YOUR GOAL: Although the entries contain pictures, repeat only their words, exactly as written.

◆ ◆ ◆

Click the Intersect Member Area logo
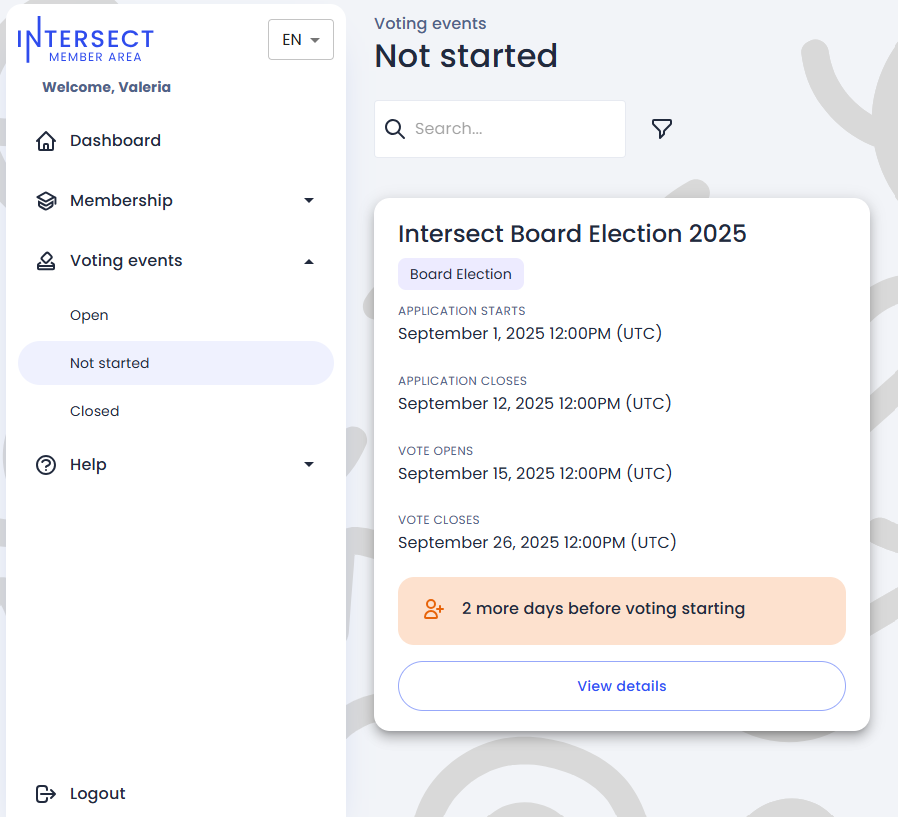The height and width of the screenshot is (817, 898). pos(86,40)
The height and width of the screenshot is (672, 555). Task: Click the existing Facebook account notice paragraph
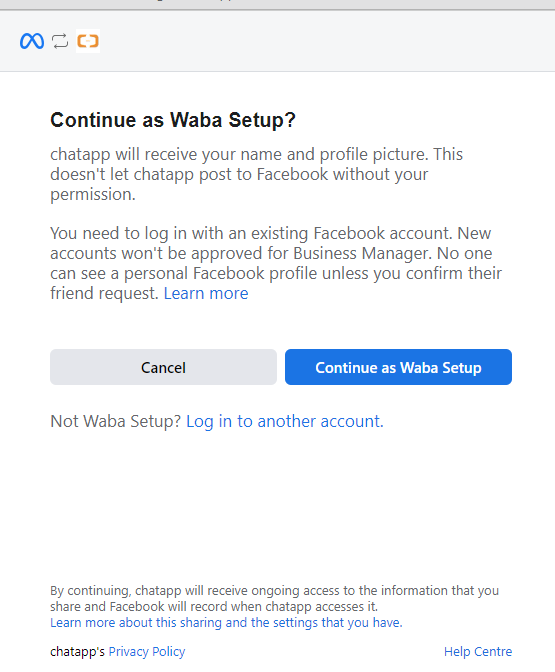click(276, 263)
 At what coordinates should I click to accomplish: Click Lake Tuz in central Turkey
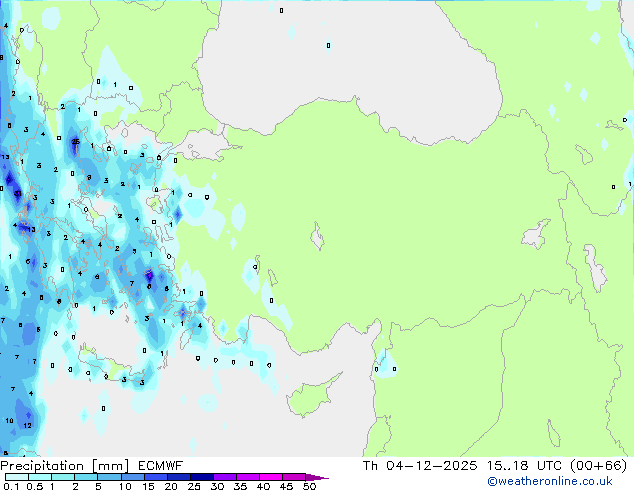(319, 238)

◆ ◆ ◆

EXERCISE RESPONSE:
Click the Intersect Member Area logo
The height and width of the screenshot is (817, 898). pos(86,40)
The height and width of the screenshot is (672, 555). Task: Click the existing Facebook account notice paragraph
click(276, 263)
 At what coordinates should I click to accomplish: Click Lake Tuz in central Turkey
(319, 238)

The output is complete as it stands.